Arthème Ahoomey-Zunu a alors invité les agents de ces deux secteurs à revoir leur attitude face aux mots d’ordre de grève : « Si vous faites grève pour réclamer les matériels de travail, si vous dénoncer le fait que le bloc opératoire est sale et se trouve dans un état délabré, nous-mêmes nous nous mettrons derrière vous. Mais quand vous continuez à faire des réclamations sur les salaires et les primes malgré tous les efforts qui ont été faits sur les cinq dernières années, ça veut dire qu’il y a un problème… Nous ne pouvons pas continuer ainsi. Est-ce que vous trouvez normal qu’un médecin perçoive son salaire et refuse après de soigner une simple blessure ? Ça veut dire que ceux qui lancent ces grèves utilisent l’administration pour prendre le pays en otage. Nous ne pouvons pas l’accepter (…) Honnêtement, lorsque je vois les raisons pour lesquelles on lance les mots d’ordre de grève, est-ce que c’est pour ça qu’il faut prendre tout un pays en otage ? C’est pour ça qu’il faut fermer le bloc opératoire ? Et vous suivez ça, vous pensez que c’est pour les primes qu’ils lancent les mots d’ordre de grève ? C’est faux ! Voilà ce qu’ils disent, et je veux que vous le sachiez : le brancardier n’a pas fait des études, mais il a vu son salaire augmenté par deux et a rattrapé ceux qui ont étudié. Il faut donc augmenter les salaires de ceux qui ont fait des études pour creuser l’écart. Est-ce que ça c’est une réclamation sérieuse ? ».

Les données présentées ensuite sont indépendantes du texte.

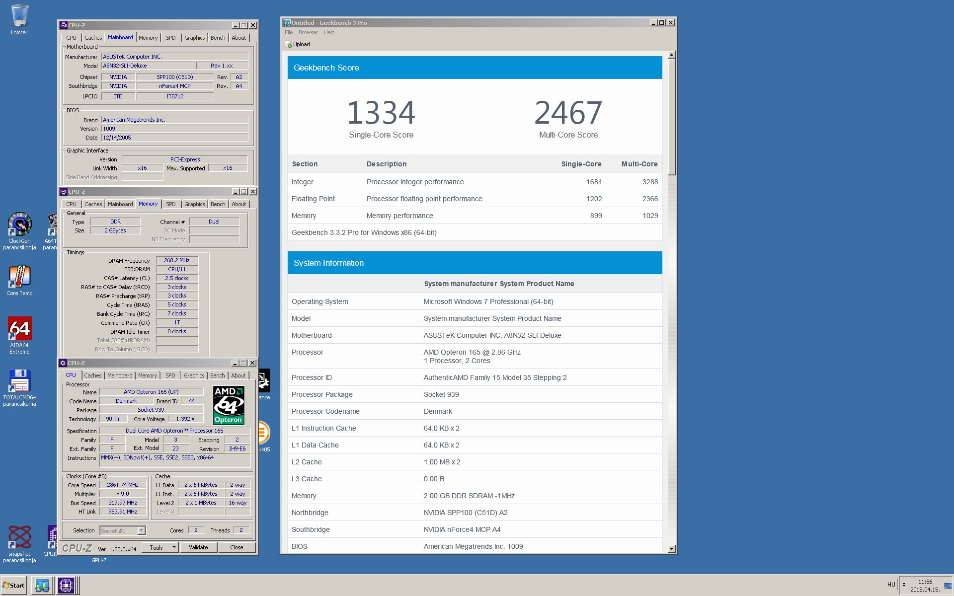Switch to Bench tab in top CPU-Z
Image resolution: width=954 pixels, height=596 pixels.
218,38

Dans l’après-midi, il a eu une rencontre à son cabinet avec toutes les centrales syndicales et a dénoncé à cette occasion, leur complicité aux mots d’ordre de grève de la STT. Puisque selon lui, les membres des autres centrales syndicales observent ces mots d’ordre. Ce qui n’est pas normal à son avis. Les discussions se poursuivront dans les jours à venir en comité technique, pour trouver des approches de solutions à la plateforme revendicative en huit points de la STT.